The dispatch formation results in
dispatch {
%bcast ...
%rhs = tensor.pack %bacst
return %rhs
}
This is why we have big memory allocation. However, it is not a hard limit for data-tiling path. What we can do here is set encodings on the source of broadcast. This allows us to swap broadcast
and set_encoding/tensor.pack
op, which results in
%packed_src = tensor.pack %src
%rhs = linalg.generic ins(%packed_src) ... // broadcast for batch dimension
%lhs = tensor.pack %original_lhs
%gemm = linalg.mmt4d ins(%lhs, %rhs) ...
We should be able to make dispatch formation result in
dispatch {
tensor.pack %src
}
dispatch {
%rhs = linalg.generic ...
%gemm = linalg.batch_mmt4d ins(%lhs, %rhs) ...
}
In this context, the memory allocation is much smaller because we don't allocate it with batch dimension. The further action item is about how we codegen broadcast + batch_mmt4d
dispatch. It can be achieved like what we have for batch_mmt4d codegen. We tile the batch dimension with size=1; leverage it to mmt4d codegen/ukernels.
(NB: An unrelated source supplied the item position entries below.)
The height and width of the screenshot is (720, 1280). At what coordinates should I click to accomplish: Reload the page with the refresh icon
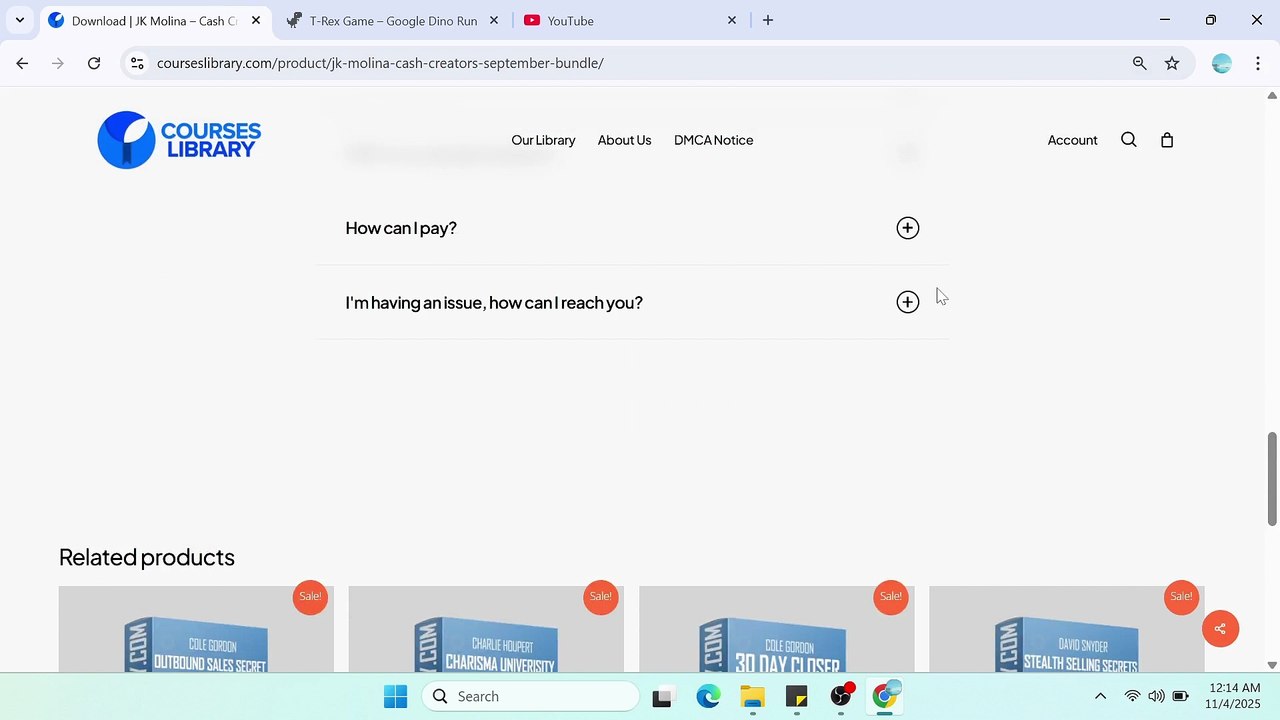(x=94, y=63)
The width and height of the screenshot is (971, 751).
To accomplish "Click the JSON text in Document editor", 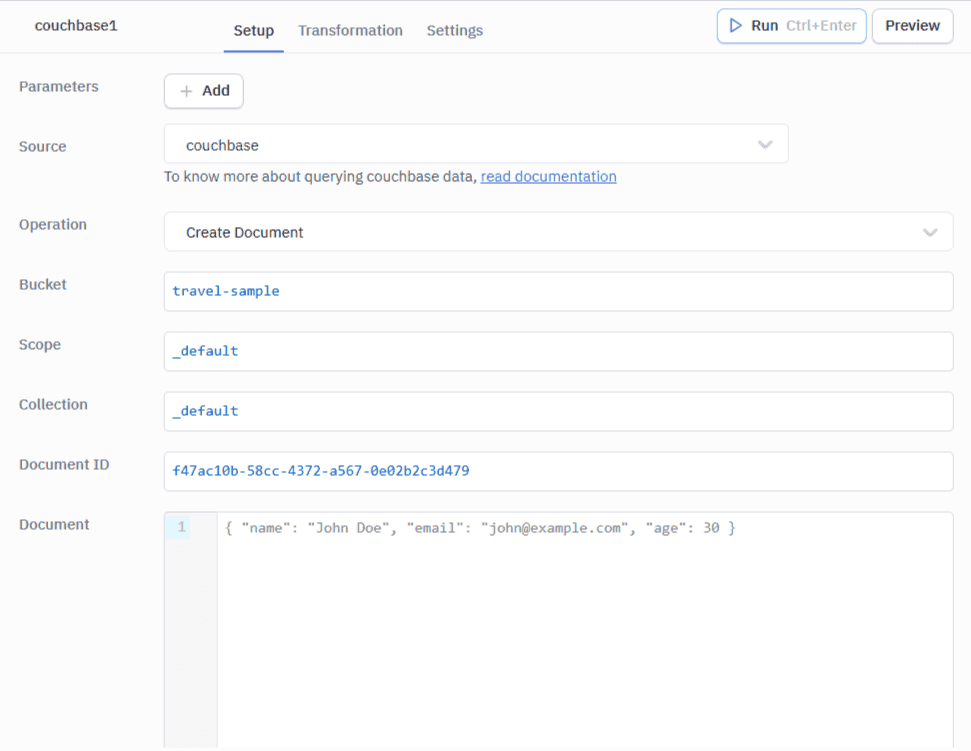I will (x=480, y=528).
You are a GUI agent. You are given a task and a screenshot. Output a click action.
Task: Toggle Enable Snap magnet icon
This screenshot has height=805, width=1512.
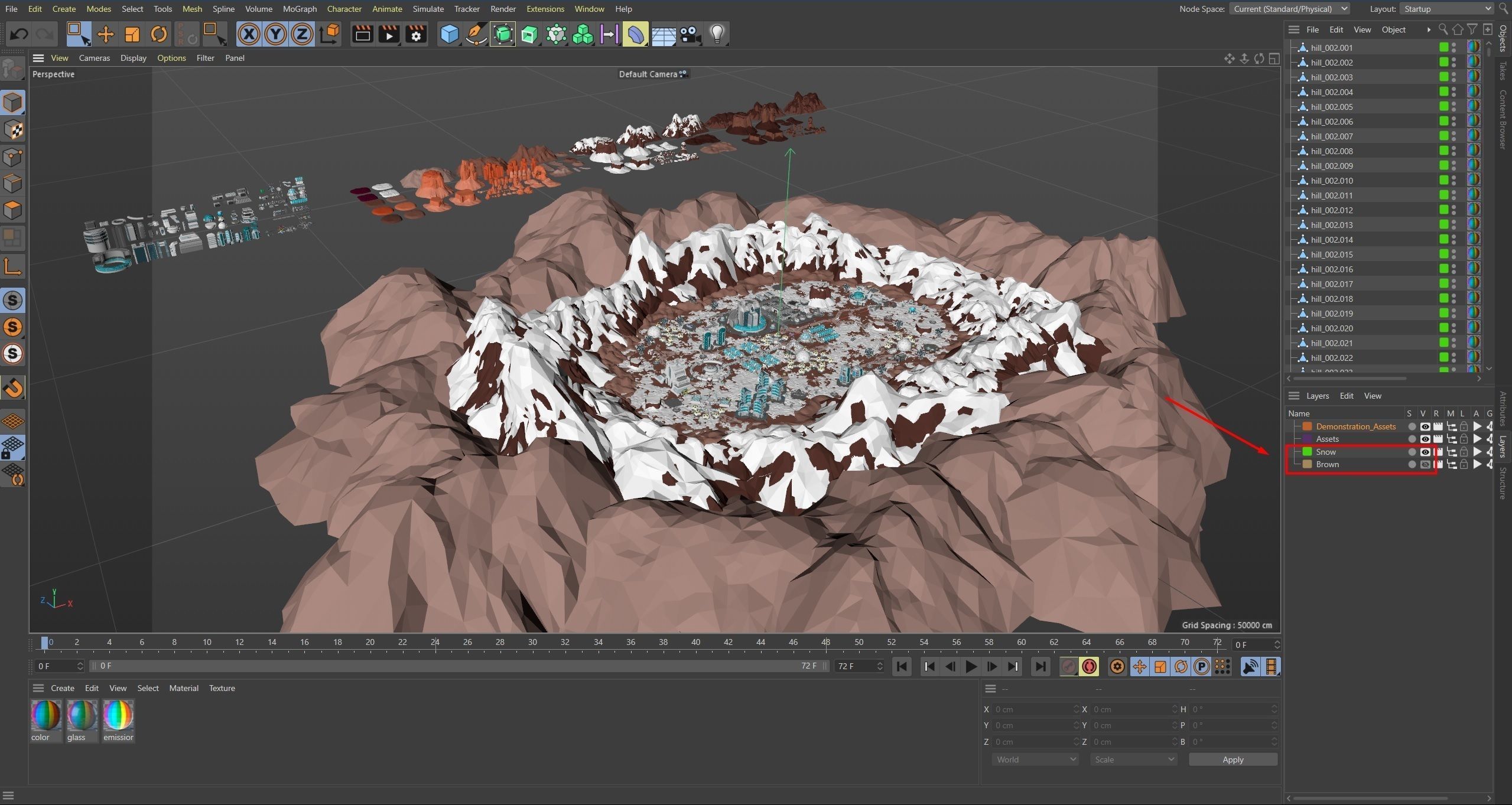pyautogui.click(x=13, y=388)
After TileAndFuse with batch_size=1:
for (int i = 0; i < batch_size; i += 1) {
%lhs_slice = tensor.extract_slice %lhs …
%rhs_slice = linalg.generic(%rhs_wo_broadcast) … -> tensor<1xN0xK0xN1xK1xf16>
%res = batch_mmt4d(%lhs_slice, %rhs_slice)
}
After batch_mmt4d -> mmt4d decomposition:
for (int i = 0; i < batch_size; i += 1) {
%lhs_slice = tensor.extract_slice %lhs … -> tensor<1xM0xK0xM1xK1xf16>
%rhs_slice = linalg.generic(%rhs_wo_broadcast) … -> tensor<1xN0xK0xN1xK1xf16>
%lhs_wo_batch = tensor.extract_slice %lhs_slice … -> tensor<M0xK0xM1xK1xf16>
%rhs_wo_batch = tensor.extract_slice %rhs_slice … -> tensor<N0xK0xN1xK1xf16>
%res = mmt4d(%lhs_wo_batch, %rhs_wo_batch)
}
With this flow, we should be able to get rid of huge memory allocation.